# 1st trip in 550!!!



## Nickynoo (May 18, 2007)

Hi all . Well we eventually got away in our new van and took her up to the Caravan Club site Gibson Park at Melrose in the Scottish Borders. We thought we would use somewhere with facilities in case ours had teething probs ! Guess what? Everything worked!  
We loved the drive no more crawling up the hills or feeling like you are about to take off in a high wind if you do over 50mph.
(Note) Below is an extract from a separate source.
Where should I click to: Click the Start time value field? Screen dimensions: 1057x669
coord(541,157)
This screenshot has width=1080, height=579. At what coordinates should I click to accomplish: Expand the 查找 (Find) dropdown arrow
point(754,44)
Parking is easier fits a normal space.
We are only going to change one thing ; the doors to the opposite way round on the wardrobe so that you can still open the wardrobe with the bed made up.
We actually quite like the way the bathroom door makes a changing area as it means you can get changed and only drop the kitchen and back door blind so we don't frighten the other campers  
The bed is very comfy and suits us mainly weeknders . and the underneath makes a perfect den for our pooch.!
We realise it is early days but we've enjoyed it so far and long may it continue . Happy travels everyone!


----------



## Sagedog (Jun 28, 2005)

Glad you are happy  and even more happy everything worked for you.


----------



## geraldandannie (Jun 4, 2006)

Sounds like you had a really good weekend. Hope you have many more  

Gerald


----------



## oldenstar (Nov 9, 2006)

Glad you liked it Nickynoo, but I thought you would.
The van has so many plus points going for it that I am really regretful to change it next year.
It is solely because of our intended long trips (one to two month) next year, when the making up of the bed and the compromising of the van with the bed made up make our change to a fixed bed desirable.
If we were sticking to max 2 week trips we would keep the 550.
Interested to hear you liked the washroom door as supplied. I found it such a pain to walk past the door before I could open it and get inside that we had it reversed.
See how you feel after living with it for a while.
Happy camping


----------



## 105062 (Jun 10, 2007)

Great News Nickynoo, did you need the heating on during the night ?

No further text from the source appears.